In the recent financial crisis, however, an essential element was missing from this model: information. For companies to be well run, shareholders must know the financial health of the company in order to make sound decisions. But financial management failed to bother to understand the investments they were making or, if they did, to inform others. This is where consideration of the common good should have entered.
In a prescient essay in the periodical Communio in 1985, Cardinal Joseph Ratzinger wrote that business ethics rang like a “hollow bell” when the goal of efficiency crowded out morality. Had financial managers been concerned with morality as well, they would have been less likely to make foolish, short-sighted decisions. Cardinal Ratzinger wrote, referring to morality, “The decline of such discipline can actually cause the market to collapse.” Would that the heads of the American Insurance Group, Fannie Mae and Citigroup had been reading Communio as well as Forbes.
A Wave of Hate
While the incidence of hate crimes overall is down, a recent report by the Federal Bureau of Investigation notes a rise in crimes against Latinos, reflecting a nationwide anti-immigrant backlash. A particularly vicious hate crime occurred last month in Suffolk County, N.Y., an area where anti-immigrant tensions have increased over the past two decades.

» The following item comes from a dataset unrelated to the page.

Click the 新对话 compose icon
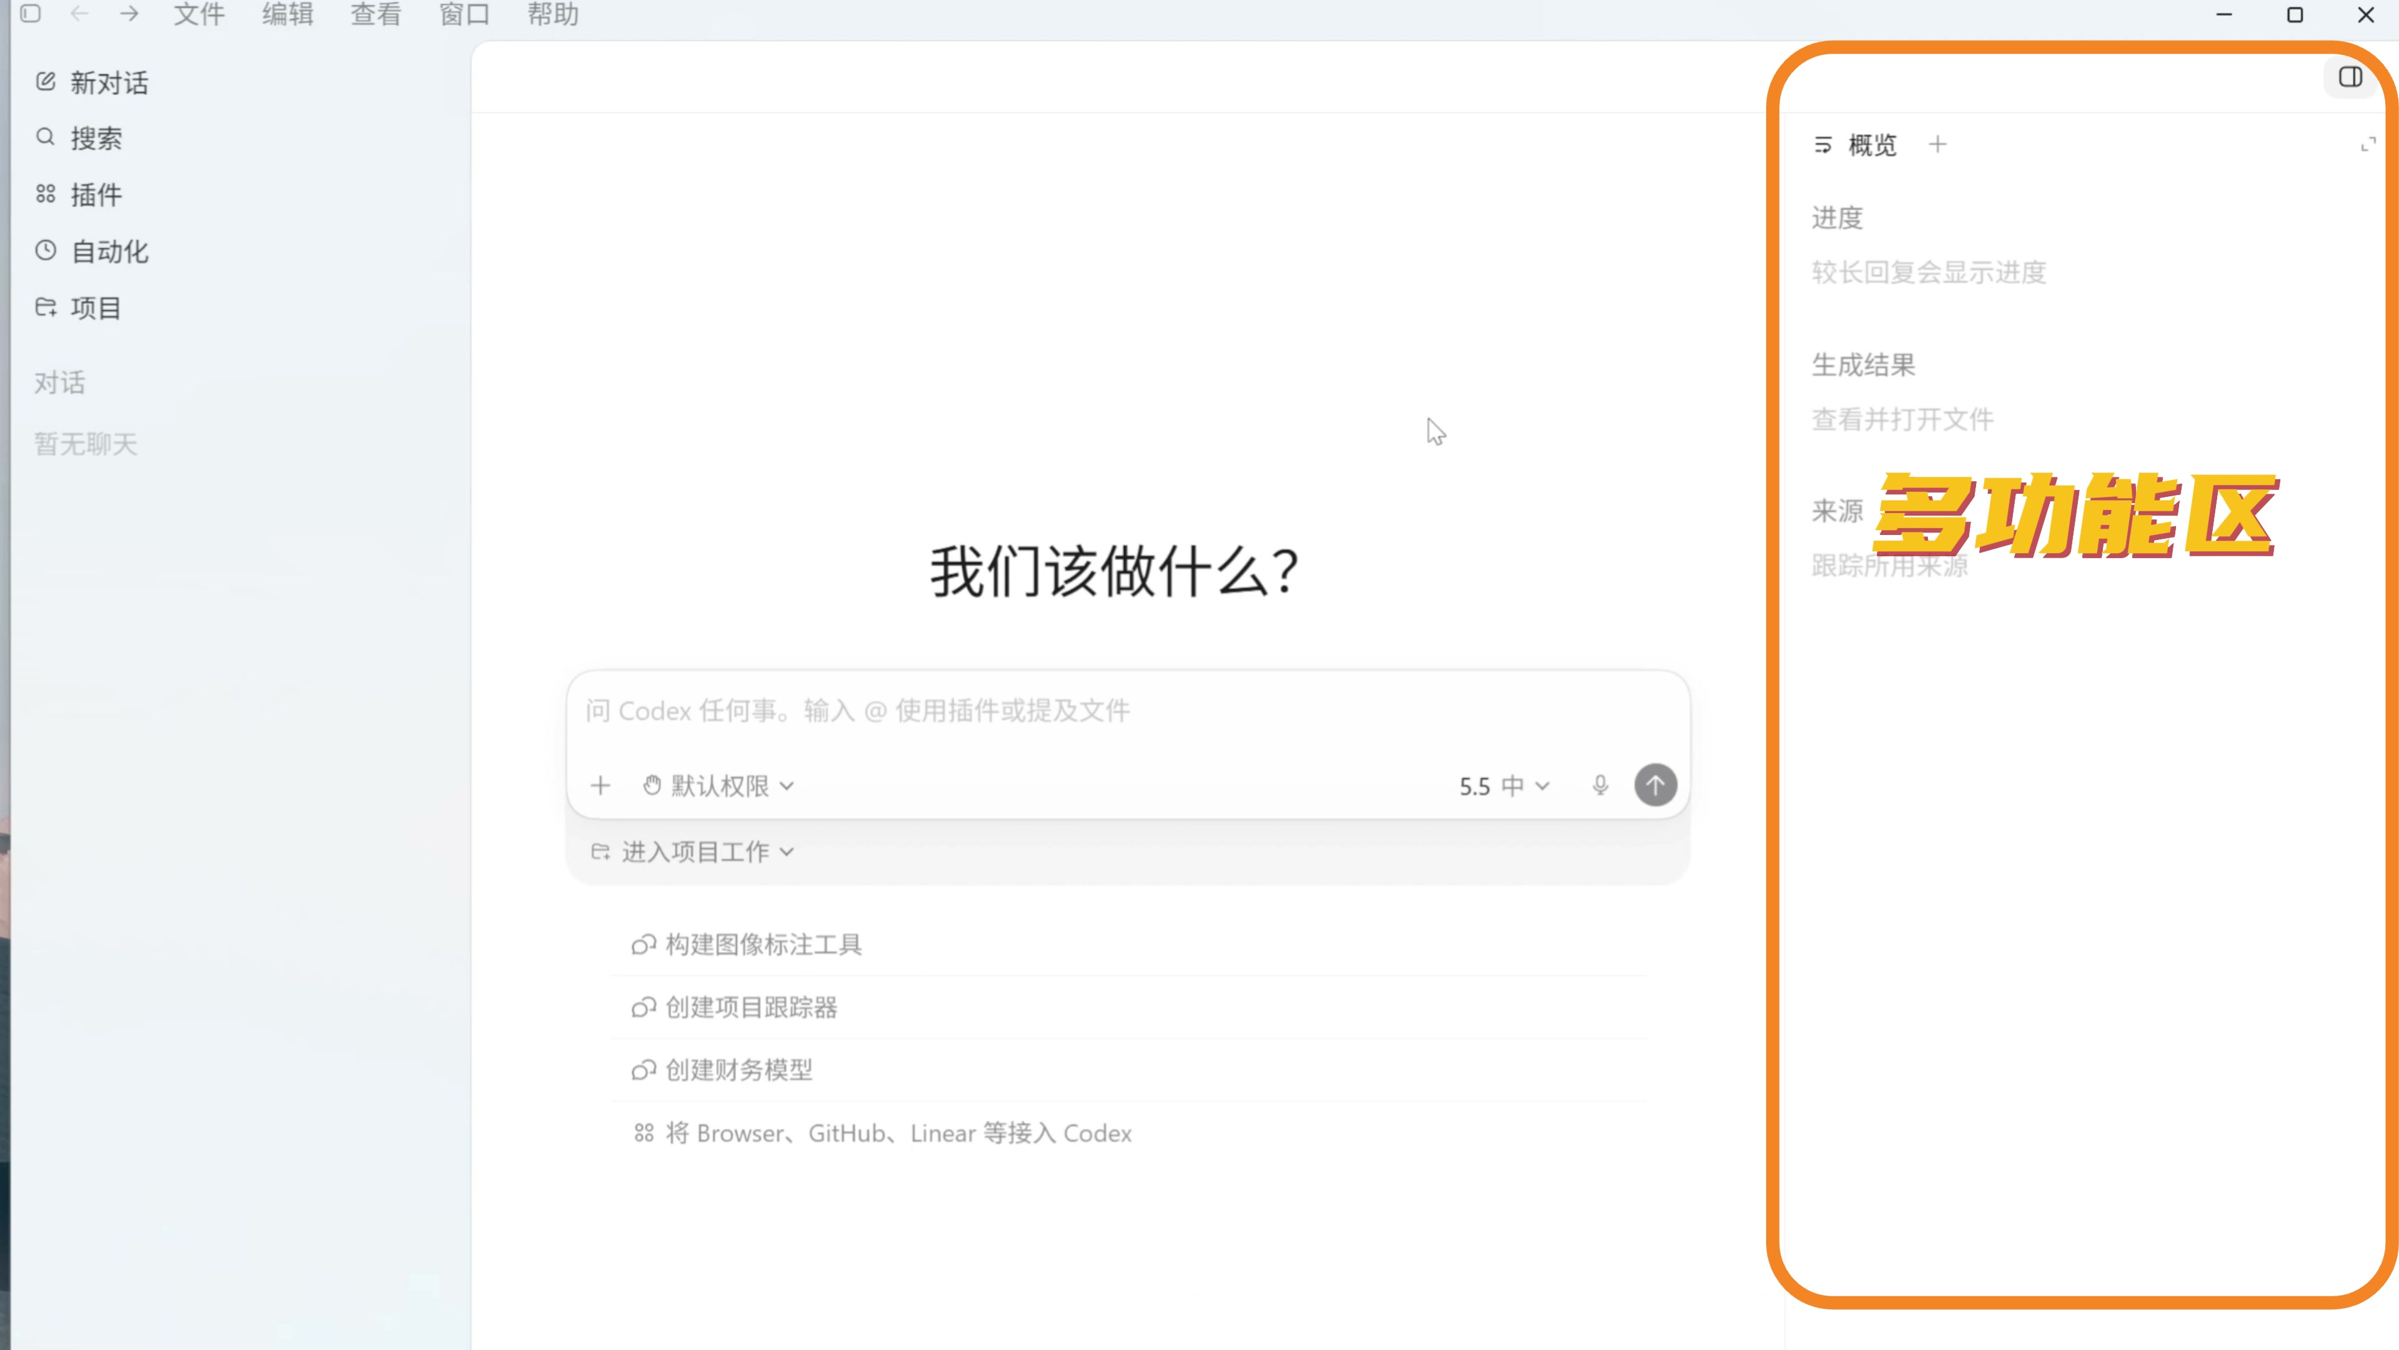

On Nov. 18 a group of seven teenagers calling themselves the Caucasian Crew attacked Marcelo Lucero and a friend. Lucero, employed at a dry cleaner’s to help support his ailing mother in his native Ecuador, had been in the United States for 16 years. The crew members periodically went out “beaner jumping,” their term for harrassing Latinos. The teenagers surrounded the two men near the train station in Patchogue, Long Island. The friend escaped, but when Lucero tried to defend himself with his belt, one attacker stabbed him. The 17-year-old killer, Jeffrey Conroy, was charged with a hate crime and second-degree murder.
Attacks have been frequent elsewhere in the country too. Last year, a Latino immigrant in Wright City, Mo., was attacked and robbed by three men who broke into his mobile home yelling “immigration enforcement!”
At a press conference in the wake of the Lucero murder, Janet Murguia, president of the National Council of La Raza, expressed alarm at the “wave of hate” that has been exacerbated by the inflammatory rhetoric of radio and cable show hosts and even of some elected officials. Anti-immigrant hatred has no place in a nation built on the work of immigrants.
“Why believe in a God? Just be good for goodness’ sake.” The statement sounds like a take-off on the Christmas favorite “Santa Claus Is Comin’ to Town.” In fact, it is appearing in advertisements on buses in our nation’s capital. Across the ocean in London, posters on buses say: “There is probably no God. Now stop worrying and enjoy your life.” In Colorado, a coalition of groups called the Coalition of Reason uses billboards to stress the community aspect of atheism: “Don’t Believe in God? You Are Not Alone.” In Australia, on the other hand, proposed ads reading, “Celebrate Reason—Sleep in on Sunday Mornings,” have been rejected by ad companies.
Secular humanists are aggressively campaigning during this holy season, when Christians look forward to celebrating the birth of Jesus. A British Web site has been surprisingly successful in online fundraising efforts to support the secular humanist advertising campaign.
Reactions to this campaign of atheistic evangelizers are twofold. Most believers seemed very annoyed at the timing—the Christmas season. As one person put it, “Why can’t atheists come up with their own holiday season and day of celebration?” Others look more positively upon the ads and contend that in the midst of busy city life, the ads may push theists and atheists alike to pause and think about the deeper questions of life. That would be valuable during any season of the year.